At the beginning of the year we discussed calls to add road safety education to the National Curriculum and now this month there have been calls for the mandatory inclusion of Personal, Social, and Health Education (PSHE) in the curriculum, in a bid to limit the number of injuries and accidents amongst children.

The call by the Education Select Committee wants PSHE to be taught in all schools and it has been backed the Royal Society for the Prevention of Accidents. RoSPA provided written evidence to the select committee to help support the need for PSHE in schools, with reducing the amount of accidents and injuries amongst children their key motivator.

Statistics suggest that accidental injuries are the largest cause of death and disability for children and young people and PSHE should provide them with a statutory level of education warning against different kinds of hazards which are encountered on an everyday basis.

School Classroom

Children’s Accidents and Injuries

There is considerable data which shows how many children are injured in their homes each year. Statistics suggest as many as 500,000 children in the UK suffer an injury of some kind in their home.

Some of the main causes of injury and even death are fire, which is responsible for just under half all accidents to children and falling from windows or balconies, with ten children every year dying in this way. These are two things which can be discussed and learned about in PSHE lessons, with statistics such as these used sensibly as deterrents and as learning aids.

Safety in the Home and Community

In their guidance for preventing accidents and injuries to children in the home and community, the NHS highlight several ways the risk of injury and accident can be reduced and one of the main things they say is raise awareness. Children of all ages can be told, in an age appropriate way, about the dangers in the home and community.
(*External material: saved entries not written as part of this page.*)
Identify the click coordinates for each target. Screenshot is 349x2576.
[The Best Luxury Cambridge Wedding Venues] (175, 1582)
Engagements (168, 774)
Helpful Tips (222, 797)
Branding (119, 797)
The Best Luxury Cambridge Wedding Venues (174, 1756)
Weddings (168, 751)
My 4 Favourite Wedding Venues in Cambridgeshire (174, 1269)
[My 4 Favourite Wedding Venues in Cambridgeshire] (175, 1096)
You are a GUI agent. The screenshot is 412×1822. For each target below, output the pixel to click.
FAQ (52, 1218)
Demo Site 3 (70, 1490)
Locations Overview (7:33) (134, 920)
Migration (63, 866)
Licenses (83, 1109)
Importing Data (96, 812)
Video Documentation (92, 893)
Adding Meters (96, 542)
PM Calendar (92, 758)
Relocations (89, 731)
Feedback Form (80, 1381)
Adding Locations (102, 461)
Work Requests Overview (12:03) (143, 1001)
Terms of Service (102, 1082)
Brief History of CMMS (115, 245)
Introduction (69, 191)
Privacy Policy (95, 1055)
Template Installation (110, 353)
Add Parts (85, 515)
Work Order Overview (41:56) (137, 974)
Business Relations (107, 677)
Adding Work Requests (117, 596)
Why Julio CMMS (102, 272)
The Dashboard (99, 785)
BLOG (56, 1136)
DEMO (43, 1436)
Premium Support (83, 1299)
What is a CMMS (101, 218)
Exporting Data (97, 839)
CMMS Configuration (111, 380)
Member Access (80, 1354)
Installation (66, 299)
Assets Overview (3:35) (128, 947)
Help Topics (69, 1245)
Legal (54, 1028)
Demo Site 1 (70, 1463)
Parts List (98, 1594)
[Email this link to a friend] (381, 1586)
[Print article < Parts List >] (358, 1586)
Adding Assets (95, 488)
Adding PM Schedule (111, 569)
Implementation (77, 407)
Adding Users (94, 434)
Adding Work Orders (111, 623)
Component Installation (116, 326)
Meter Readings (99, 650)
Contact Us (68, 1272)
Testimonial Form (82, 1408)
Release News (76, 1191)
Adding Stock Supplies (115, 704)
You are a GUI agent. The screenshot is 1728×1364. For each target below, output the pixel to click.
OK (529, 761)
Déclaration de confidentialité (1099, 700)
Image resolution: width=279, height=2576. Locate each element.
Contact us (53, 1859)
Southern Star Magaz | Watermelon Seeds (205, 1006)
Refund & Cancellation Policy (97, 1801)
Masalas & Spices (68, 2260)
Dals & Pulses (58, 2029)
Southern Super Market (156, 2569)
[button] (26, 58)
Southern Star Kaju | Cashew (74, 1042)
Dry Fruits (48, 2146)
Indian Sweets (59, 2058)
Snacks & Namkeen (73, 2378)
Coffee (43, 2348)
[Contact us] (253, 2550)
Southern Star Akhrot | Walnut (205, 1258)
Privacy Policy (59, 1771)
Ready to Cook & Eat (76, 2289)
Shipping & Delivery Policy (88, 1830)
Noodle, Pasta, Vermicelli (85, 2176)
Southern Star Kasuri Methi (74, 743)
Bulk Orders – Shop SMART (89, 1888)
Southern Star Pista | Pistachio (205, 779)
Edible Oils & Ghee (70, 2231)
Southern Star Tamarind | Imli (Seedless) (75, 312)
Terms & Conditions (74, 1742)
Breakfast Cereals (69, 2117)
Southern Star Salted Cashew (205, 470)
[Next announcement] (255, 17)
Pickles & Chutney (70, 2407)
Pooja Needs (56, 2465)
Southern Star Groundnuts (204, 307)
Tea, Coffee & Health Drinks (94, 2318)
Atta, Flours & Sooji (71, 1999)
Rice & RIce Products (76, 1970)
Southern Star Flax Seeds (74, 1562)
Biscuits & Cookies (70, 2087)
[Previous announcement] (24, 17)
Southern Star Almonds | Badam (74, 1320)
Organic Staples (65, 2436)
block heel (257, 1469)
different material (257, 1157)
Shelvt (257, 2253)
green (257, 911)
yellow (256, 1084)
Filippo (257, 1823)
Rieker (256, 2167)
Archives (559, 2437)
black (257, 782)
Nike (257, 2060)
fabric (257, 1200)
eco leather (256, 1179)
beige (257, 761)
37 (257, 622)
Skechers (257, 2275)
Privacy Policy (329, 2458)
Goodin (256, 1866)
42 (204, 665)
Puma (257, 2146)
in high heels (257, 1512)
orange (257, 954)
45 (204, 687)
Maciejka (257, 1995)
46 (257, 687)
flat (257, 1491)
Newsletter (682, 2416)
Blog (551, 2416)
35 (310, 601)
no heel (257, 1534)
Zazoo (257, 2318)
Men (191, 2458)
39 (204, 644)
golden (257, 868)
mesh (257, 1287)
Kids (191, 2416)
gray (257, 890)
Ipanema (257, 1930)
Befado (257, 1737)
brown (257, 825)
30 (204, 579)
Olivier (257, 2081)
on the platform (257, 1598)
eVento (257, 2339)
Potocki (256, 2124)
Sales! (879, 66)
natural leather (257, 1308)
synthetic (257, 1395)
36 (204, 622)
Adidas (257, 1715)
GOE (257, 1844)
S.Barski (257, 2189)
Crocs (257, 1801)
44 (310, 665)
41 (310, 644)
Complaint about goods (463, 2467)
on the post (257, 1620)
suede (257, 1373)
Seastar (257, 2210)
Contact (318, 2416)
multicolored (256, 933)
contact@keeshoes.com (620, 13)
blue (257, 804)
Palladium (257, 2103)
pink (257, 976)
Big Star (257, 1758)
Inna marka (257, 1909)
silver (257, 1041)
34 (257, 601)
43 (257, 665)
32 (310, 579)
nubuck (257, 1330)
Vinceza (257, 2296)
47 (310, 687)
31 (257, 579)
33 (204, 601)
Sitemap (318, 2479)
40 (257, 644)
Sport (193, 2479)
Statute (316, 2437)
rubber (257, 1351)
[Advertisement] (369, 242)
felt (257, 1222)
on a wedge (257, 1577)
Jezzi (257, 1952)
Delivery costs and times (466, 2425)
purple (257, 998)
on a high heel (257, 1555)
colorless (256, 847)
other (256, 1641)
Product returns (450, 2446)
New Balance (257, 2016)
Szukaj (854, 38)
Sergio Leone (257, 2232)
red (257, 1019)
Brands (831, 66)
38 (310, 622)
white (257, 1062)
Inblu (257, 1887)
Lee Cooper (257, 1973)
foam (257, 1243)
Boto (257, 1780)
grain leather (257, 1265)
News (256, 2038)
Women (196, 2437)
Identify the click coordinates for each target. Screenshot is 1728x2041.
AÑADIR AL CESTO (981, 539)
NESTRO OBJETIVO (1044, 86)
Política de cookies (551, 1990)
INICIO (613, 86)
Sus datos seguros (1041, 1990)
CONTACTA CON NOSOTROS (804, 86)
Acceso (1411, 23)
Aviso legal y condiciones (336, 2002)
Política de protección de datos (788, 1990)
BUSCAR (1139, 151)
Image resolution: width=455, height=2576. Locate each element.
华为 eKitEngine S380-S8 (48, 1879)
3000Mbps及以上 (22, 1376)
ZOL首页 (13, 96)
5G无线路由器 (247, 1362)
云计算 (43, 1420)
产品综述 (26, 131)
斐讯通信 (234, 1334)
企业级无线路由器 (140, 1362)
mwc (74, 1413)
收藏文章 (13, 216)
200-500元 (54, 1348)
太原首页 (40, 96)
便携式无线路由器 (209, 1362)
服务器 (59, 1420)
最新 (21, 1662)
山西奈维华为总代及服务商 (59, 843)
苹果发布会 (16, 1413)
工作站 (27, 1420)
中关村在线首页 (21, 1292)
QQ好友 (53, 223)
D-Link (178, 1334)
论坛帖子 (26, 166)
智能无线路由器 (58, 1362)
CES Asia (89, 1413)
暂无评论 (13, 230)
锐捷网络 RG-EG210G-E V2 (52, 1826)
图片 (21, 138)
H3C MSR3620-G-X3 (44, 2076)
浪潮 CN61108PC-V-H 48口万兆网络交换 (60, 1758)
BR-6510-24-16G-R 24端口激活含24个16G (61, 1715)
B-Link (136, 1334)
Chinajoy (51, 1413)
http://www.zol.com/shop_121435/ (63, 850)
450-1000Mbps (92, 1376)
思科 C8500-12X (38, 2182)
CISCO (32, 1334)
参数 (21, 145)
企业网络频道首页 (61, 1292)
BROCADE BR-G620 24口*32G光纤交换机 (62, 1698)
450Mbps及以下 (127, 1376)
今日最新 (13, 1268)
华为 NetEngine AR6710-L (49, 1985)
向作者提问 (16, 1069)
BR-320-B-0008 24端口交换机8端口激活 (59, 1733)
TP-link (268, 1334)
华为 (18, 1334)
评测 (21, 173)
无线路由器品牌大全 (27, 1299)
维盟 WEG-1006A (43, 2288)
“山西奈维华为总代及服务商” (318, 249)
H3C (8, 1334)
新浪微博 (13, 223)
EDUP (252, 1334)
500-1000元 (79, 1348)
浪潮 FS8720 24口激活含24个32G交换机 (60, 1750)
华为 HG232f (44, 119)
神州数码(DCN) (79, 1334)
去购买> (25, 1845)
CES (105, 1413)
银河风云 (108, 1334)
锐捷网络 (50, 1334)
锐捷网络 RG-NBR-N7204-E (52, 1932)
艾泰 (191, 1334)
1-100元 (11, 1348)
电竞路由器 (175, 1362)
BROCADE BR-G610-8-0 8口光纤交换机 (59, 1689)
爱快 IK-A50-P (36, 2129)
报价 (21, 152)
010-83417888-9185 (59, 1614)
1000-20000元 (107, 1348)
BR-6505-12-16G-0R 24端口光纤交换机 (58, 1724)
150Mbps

The youngest children should always be supervised anyway and as they get older, parents, teachers and other people involved in their care can take the necessary steps to make them aware of risks.

This can be supported by school-based learning on the same topics and in the long-run the more children who are aware of the risks, the more care will be taken and there is hope the number of accidents in the home and community can be reduced.

Lamb & Co supports any changes to education and legislation which put safety at the forefront and we hope to see PSHE becoming mandatory across all schools.